Personal information
- Born: 26 April 1975 (age 51) Besançon, Doubs, France
- Nationality: French
- Height: 1.73 m (5 ft 8 in)
- Playing position: Centre back

Senior clubs
- Years: Team
- 1997–2006: ES Besançon
- 2006–2008: Cercle sportif Vesoul Haute-Saône
- 2008–2009: ES Besançon

National team
- Years: Team / Apps / (Gls)
- 1994–2004: France / 168 / (381)

Teams managed
- 2015–2021: ES Besançon (Assistant)
- 2024–: Brest Bretagne Handball (Assistant)

Medal record
Women's team handball
World Championship
| Gold medal – first place | 2003 Croatia | Team |
| Silver medal – second place | 1999 Denmark/Norway | Team |
European Championship
| Bronze medal – third place | 2002 Denmark | Team |

= Sandrine Delerce =

French handball player (born 1975)

Sandrine Delerce (born 26 April 1975) is a former French handball player and current assistant coach of Brest Bretagne Handball.

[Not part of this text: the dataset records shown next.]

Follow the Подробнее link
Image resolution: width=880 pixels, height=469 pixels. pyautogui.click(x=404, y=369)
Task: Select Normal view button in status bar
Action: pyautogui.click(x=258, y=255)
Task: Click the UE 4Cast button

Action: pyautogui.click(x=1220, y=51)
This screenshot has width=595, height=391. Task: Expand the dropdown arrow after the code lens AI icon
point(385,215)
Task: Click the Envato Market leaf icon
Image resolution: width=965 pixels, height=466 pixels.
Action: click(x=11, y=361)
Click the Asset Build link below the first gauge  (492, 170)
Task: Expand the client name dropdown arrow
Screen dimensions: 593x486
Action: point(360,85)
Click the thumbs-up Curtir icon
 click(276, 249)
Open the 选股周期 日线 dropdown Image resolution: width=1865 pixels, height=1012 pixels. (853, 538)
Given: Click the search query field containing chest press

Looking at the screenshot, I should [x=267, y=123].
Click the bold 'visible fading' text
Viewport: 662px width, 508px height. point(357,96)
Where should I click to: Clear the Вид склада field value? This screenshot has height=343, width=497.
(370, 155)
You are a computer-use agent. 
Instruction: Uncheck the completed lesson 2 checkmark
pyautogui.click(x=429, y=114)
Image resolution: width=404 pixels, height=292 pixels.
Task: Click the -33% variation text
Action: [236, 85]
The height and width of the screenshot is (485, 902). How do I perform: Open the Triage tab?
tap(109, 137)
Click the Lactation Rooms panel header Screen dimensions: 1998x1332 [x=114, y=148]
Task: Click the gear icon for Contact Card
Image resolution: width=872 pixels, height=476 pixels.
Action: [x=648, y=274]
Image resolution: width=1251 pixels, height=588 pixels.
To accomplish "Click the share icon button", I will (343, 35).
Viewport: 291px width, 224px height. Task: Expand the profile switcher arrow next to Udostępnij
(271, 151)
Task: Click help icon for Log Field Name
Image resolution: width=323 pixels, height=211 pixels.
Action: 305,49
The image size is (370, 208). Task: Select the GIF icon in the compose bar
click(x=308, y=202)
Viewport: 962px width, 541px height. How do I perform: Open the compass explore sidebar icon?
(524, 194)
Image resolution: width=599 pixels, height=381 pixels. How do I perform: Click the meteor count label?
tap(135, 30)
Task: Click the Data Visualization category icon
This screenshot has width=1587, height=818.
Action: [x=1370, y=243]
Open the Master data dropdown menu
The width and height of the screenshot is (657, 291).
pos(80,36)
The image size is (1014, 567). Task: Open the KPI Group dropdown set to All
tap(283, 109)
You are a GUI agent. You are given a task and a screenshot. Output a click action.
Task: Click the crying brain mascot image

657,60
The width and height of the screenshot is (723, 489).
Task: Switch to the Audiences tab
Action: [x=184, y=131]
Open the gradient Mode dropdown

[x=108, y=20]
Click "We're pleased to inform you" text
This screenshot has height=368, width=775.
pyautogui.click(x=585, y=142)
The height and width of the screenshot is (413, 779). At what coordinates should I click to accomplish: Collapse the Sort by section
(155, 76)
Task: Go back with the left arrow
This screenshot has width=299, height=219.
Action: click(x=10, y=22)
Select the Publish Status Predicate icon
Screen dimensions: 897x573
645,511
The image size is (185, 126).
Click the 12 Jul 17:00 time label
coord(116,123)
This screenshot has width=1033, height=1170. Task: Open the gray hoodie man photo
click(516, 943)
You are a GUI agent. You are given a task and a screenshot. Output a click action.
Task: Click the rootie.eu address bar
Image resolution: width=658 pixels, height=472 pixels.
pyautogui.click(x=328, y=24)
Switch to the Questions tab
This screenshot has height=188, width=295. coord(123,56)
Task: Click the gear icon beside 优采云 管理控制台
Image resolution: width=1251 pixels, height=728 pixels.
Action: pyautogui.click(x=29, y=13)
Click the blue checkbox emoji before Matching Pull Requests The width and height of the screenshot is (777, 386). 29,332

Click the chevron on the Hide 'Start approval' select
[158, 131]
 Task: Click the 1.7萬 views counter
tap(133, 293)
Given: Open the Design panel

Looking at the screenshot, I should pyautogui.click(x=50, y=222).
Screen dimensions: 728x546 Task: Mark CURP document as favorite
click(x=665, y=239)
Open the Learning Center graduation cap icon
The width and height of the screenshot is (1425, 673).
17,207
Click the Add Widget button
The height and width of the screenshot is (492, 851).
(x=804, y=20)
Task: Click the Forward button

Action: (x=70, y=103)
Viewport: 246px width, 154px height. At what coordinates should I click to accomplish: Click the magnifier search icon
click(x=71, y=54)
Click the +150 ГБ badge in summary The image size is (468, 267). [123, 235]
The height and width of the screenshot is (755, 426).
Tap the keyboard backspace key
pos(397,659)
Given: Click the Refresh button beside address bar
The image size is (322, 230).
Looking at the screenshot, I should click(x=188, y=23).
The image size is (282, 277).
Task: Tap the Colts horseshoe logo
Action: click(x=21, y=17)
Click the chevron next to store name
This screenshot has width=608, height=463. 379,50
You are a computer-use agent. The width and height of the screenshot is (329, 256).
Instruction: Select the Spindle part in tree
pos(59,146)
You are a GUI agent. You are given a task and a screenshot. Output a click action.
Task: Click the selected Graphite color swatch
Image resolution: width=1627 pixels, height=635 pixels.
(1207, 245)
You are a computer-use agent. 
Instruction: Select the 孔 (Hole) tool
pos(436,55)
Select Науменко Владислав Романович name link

She was born in Besançon, Doubs, France. She competed at the 2000 Summer Olympics, when the French team finished 6th, and at the 2004 Summer Olympics, when France finished 4th.

She was part of the French team that won gold medals at the 2003 World Women's Handball Championship.

Her niece, Clarisse Mairot, is also a professional handball player for the French national team.